Restate the lines word for word, from the one containing "Instruction: Click the Format" through the last line of the entries below, without any other lines.

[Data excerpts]
-------------------------

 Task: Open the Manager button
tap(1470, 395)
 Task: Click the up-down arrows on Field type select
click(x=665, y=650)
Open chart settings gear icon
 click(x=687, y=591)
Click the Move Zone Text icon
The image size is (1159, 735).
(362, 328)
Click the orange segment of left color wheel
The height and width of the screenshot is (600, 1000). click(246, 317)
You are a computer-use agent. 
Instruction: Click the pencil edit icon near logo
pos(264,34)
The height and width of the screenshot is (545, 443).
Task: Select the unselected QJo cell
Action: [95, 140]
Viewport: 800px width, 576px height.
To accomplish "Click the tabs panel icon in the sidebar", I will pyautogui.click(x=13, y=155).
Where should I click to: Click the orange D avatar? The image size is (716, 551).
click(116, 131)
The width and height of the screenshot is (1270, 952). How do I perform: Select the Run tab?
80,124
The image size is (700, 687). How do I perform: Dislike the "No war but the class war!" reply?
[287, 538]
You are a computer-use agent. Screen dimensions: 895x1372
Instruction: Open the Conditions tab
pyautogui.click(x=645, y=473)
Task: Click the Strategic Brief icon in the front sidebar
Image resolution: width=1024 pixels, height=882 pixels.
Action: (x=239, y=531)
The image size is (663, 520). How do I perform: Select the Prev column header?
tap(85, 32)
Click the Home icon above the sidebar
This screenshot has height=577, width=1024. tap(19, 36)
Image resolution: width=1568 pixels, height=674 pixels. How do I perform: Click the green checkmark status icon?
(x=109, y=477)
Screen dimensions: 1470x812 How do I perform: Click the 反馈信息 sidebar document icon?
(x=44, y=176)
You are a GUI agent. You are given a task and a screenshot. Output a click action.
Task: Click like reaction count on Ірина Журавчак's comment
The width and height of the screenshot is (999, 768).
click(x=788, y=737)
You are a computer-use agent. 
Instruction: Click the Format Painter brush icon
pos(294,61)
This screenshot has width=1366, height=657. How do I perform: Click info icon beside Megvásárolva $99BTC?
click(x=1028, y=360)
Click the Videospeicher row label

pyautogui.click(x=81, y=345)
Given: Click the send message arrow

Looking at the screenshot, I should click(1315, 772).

-------------------------

## [ANSWER FOR THE TASK]
Instruction: Click the Format Painter brush icon
pos(294,61)
This screenshot has width=1366, height=657. How do I perform: Click info icon beside Megvásárolva $99BTC?
click(x=1028, y=360)
Click the Videospeicher row label

pyautogui.click(x=81, y=345)
Given: Click the send message arrow

Looking at the screenshot, I should click(1315, 772).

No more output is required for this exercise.